Dataset entries
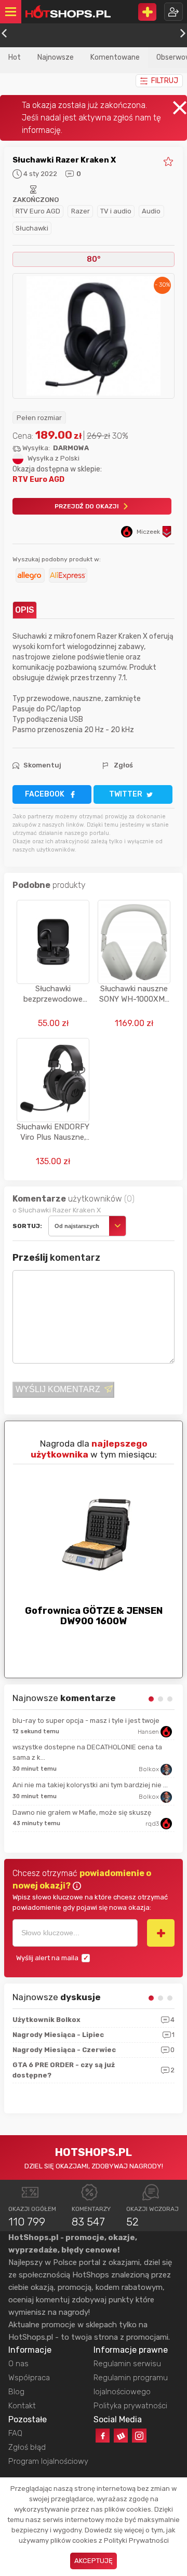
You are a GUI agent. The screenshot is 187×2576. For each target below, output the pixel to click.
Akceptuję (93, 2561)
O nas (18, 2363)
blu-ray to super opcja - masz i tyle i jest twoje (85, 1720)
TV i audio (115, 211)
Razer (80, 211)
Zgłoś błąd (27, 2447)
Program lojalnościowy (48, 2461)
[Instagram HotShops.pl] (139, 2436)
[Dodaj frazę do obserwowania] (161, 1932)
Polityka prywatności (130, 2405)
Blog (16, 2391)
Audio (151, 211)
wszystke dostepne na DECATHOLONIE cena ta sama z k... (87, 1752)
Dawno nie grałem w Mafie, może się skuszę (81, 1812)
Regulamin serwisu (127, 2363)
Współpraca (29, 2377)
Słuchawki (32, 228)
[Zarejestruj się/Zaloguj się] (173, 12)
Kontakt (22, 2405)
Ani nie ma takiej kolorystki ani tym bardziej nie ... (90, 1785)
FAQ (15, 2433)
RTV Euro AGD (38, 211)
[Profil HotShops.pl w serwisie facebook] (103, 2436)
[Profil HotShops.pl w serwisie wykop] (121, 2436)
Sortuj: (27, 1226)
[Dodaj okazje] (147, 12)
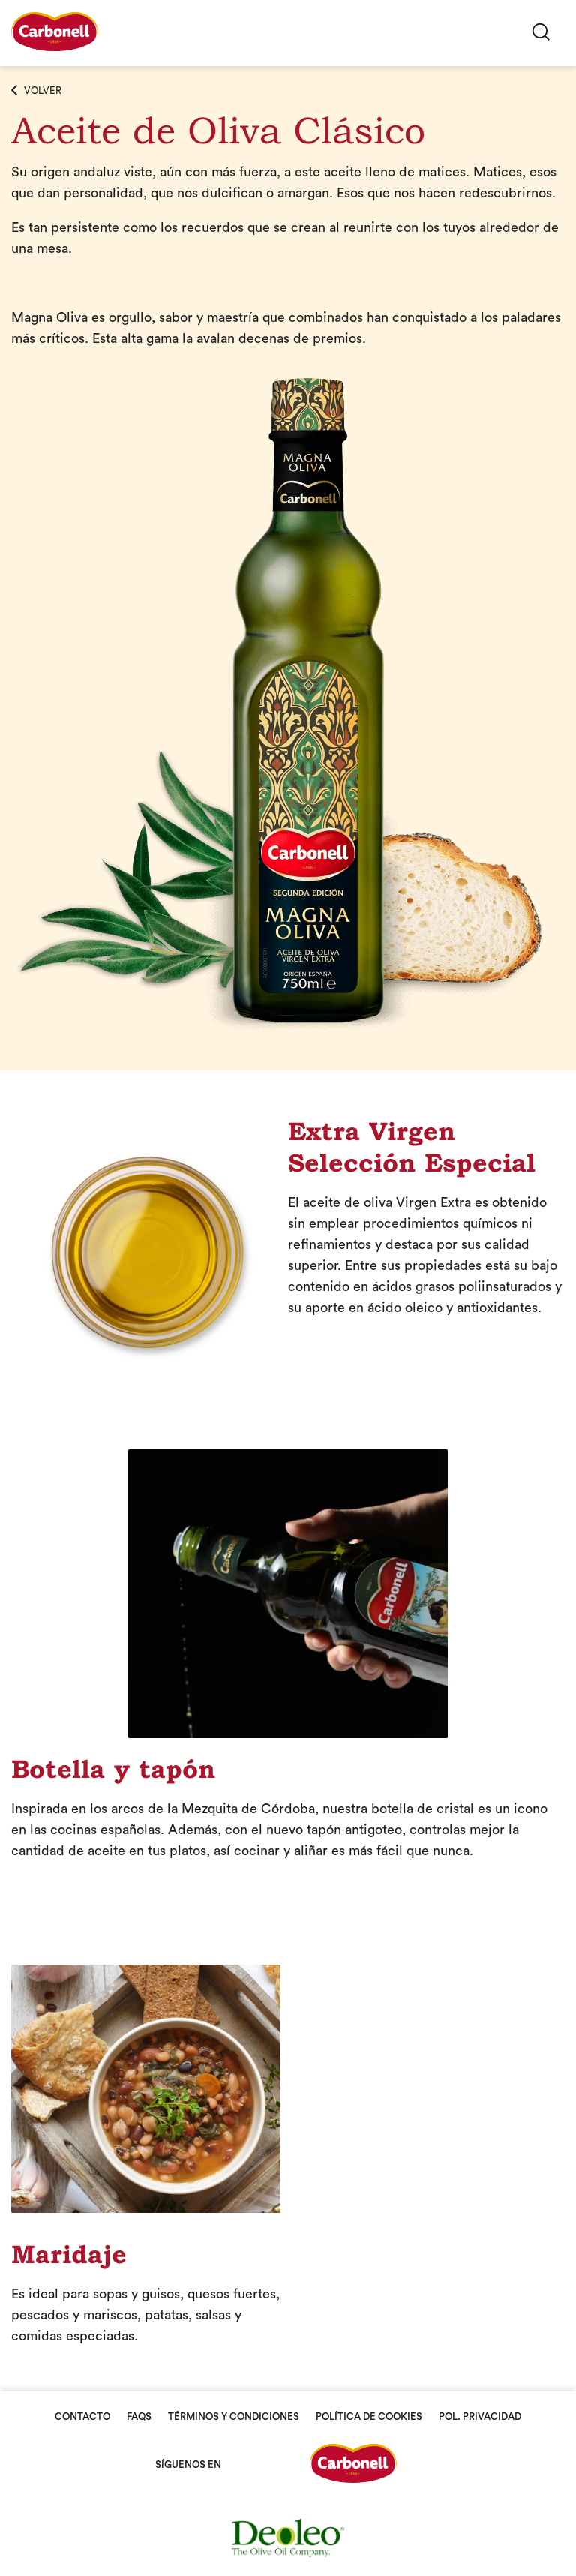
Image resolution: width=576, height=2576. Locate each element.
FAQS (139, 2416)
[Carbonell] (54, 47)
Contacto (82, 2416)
...
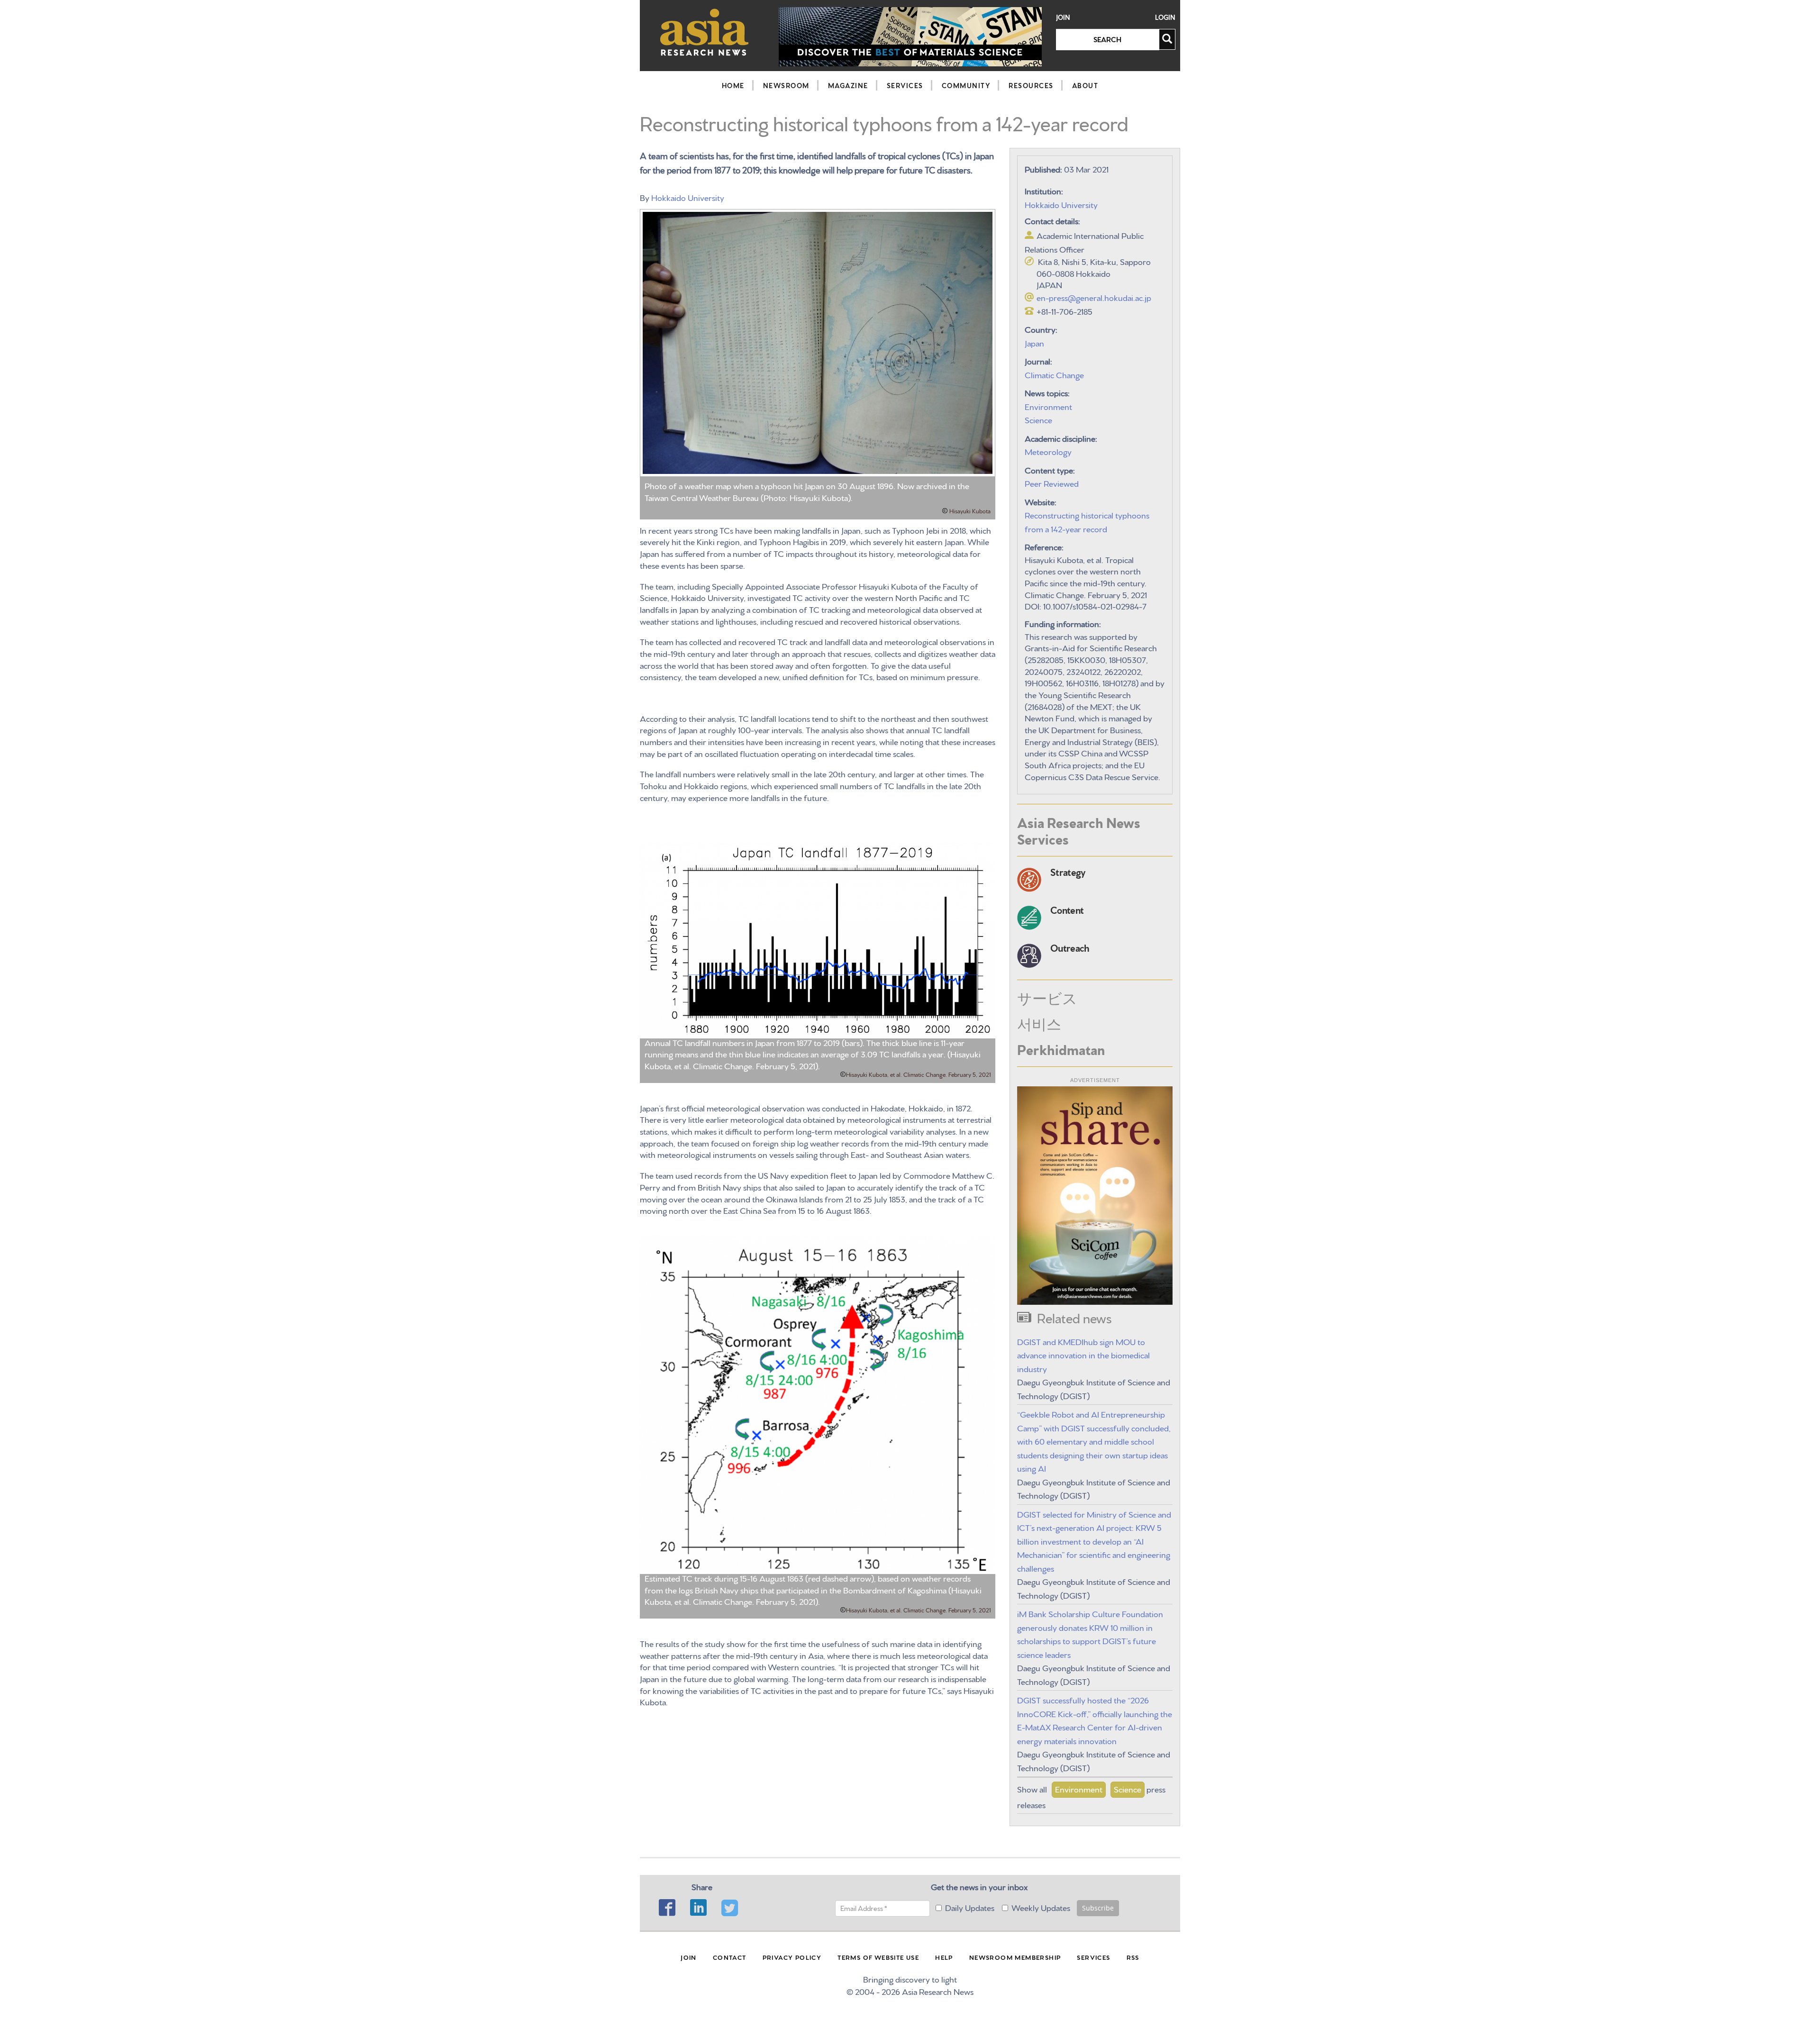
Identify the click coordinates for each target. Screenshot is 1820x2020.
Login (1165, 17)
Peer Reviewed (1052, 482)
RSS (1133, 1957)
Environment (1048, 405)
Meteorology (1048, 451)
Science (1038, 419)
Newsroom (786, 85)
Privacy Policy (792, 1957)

What the task requires
Show the lines of the material that contain the word "serwisie".

Task solution
[Profil HotShops.pl w serwisie facebook] (103, 2436)
[Profil HotShops.pl w serwisie wykop] (121, 2436)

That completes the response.